More of the country's banks, including two of the largest, have joined the pack in cutting home loan rates - and there's a prediction more cuts will follow.
The ANZ and ASB are now offering a two-year rate of 5.55 percent for borrowers who have at least a 20 percent deposit, matching an offer announced by Kiwibank last week.
The Cooperative Bank has cut its rates across the board, as has Bank Direct and Taranaki Savings Bank. Only Westpac is holding out.
Institute of Economic Research principal economist Shamubeel Eaqub believes that over the next three months fixed mortgage rates could fall by half a percent.
However, Cooperative Bank chief executive Bruce McLachlan was more cautious.
"I don't think you're going to see significant fall from here, but I think you are potentially, just through competitive pressures, likely to see, from time to time individual terms coining in at lower prices."
Mr McLachlan said the borrowing costs of banks had gone down in line with falling oil prices bring down global inflation.
Last March, the Reserve Bank was forecasting its official cash rate would be 3.75 percent by the end of 2014 and 4.75 percent by 2015.
But it is 3.5 percent at present - and economists do not expect it to go up again until next year.

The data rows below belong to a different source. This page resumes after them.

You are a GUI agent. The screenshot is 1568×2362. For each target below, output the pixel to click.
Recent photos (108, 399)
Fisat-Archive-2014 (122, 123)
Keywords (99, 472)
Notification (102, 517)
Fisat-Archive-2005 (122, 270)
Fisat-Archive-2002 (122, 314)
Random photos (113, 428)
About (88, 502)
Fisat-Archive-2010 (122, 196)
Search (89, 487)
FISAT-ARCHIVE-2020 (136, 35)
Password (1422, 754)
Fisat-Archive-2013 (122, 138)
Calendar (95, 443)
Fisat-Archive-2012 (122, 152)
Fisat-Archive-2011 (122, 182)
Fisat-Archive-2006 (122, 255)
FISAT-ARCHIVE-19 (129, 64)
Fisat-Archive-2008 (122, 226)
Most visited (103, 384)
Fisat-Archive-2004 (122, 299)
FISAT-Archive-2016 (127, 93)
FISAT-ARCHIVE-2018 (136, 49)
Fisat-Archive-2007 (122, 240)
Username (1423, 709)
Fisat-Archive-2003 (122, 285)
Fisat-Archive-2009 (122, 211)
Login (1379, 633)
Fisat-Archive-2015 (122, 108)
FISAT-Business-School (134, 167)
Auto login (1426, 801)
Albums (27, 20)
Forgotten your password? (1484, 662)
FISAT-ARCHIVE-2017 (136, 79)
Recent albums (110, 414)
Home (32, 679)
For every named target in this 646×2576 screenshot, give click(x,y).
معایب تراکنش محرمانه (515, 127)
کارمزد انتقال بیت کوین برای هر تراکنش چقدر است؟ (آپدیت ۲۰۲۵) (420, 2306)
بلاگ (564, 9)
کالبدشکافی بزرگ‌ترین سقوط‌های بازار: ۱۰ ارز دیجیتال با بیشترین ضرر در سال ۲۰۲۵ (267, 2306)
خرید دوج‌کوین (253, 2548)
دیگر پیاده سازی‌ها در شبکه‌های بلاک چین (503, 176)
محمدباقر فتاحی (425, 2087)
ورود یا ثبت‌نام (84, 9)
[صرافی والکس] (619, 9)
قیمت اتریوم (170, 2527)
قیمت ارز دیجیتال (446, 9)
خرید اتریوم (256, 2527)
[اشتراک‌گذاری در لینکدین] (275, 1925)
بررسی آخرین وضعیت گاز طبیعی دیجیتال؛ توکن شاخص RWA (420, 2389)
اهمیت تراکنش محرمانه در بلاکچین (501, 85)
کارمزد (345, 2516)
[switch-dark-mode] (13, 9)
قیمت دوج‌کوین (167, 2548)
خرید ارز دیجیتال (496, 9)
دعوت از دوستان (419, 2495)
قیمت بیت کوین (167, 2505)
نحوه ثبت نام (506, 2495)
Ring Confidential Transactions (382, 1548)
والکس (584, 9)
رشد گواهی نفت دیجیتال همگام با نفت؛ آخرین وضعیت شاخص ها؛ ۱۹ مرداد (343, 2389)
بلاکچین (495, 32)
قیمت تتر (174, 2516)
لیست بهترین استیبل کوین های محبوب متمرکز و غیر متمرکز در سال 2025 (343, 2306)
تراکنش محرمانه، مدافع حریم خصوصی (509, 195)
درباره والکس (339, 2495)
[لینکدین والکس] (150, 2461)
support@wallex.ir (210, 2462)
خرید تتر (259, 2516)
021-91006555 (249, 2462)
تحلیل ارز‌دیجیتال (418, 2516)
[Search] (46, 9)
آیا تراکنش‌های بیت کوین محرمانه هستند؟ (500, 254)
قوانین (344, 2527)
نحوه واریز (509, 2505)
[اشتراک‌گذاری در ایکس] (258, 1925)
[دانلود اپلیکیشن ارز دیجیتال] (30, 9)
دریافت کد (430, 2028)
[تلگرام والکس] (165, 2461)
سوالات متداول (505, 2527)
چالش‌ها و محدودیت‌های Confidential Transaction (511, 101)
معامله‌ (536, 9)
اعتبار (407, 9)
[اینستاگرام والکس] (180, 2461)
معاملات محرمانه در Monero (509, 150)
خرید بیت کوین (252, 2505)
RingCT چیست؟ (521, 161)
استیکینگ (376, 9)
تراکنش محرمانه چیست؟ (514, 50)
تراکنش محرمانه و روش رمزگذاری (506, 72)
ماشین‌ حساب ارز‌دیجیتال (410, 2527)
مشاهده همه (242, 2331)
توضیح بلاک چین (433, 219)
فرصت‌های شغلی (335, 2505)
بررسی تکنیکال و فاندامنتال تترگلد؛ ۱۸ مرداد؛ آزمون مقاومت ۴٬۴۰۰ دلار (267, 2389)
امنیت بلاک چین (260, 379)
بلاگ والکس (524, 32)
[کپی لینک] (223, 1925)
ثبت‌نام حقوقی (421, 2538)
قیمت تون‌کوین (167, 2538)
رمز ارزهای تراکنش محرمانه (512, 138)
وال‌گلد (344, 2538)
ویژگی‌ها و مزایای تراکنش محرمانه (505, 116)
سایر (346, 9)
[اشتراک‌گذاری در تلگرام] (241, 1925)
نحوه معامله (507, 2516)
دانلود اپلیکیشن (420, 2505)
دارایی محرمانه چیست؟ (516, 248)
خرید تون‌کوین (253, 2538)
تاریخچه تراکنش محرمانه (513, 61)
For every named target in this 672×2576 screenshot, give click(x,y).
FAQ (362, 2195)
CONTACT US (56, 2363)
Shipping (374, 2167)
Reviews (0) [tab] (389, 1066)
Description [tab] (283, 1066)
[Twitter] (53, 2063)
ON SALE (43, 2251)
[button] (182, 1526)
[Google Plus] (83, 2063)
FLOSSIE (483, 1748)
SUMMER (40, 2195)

They do warn however it was balancing act - and that if mortgage rates drop too much, it indicates inflation is too low to keep the economy ticking along.
Most economists predict the Reserve Bank will leave the official cash rate unchanged at its reviews next week.
Westpac New Zealand chief economist Dominick Stephens said the price of oil had plunged, reducing inflation all around the world including in New Zealand.
He said with such low inflation, the Reserve Bank had to keep the official cash rate on hold, and may even consider reducing it, with a flow-on effect to commercial banks.
Rents stable
Meanwhile, online auction house Trade Me says rents nationwide have remained static for five months and have risen just 5 percent in the past year.
It said the national median rent of $400 a week had changed little all of last year.
Over the past five years, median rents have risen just $50 a week.
This is in stark contrast with the purchase price of houses which has risen sharply in many regions.
TradeMe's property division head Nigel Jeffries told Checkpoint the rental market and the sales market could be complete opposites.
He said in the last five years housing capital appreciation had gone up about 26 percent while rents have risen about 14 percent.
"To a large extent, we think that is because landlords are very happy - and rightly so - to accept their return by capital appreciation. They have no need to go and chase yield eg by putting up rents."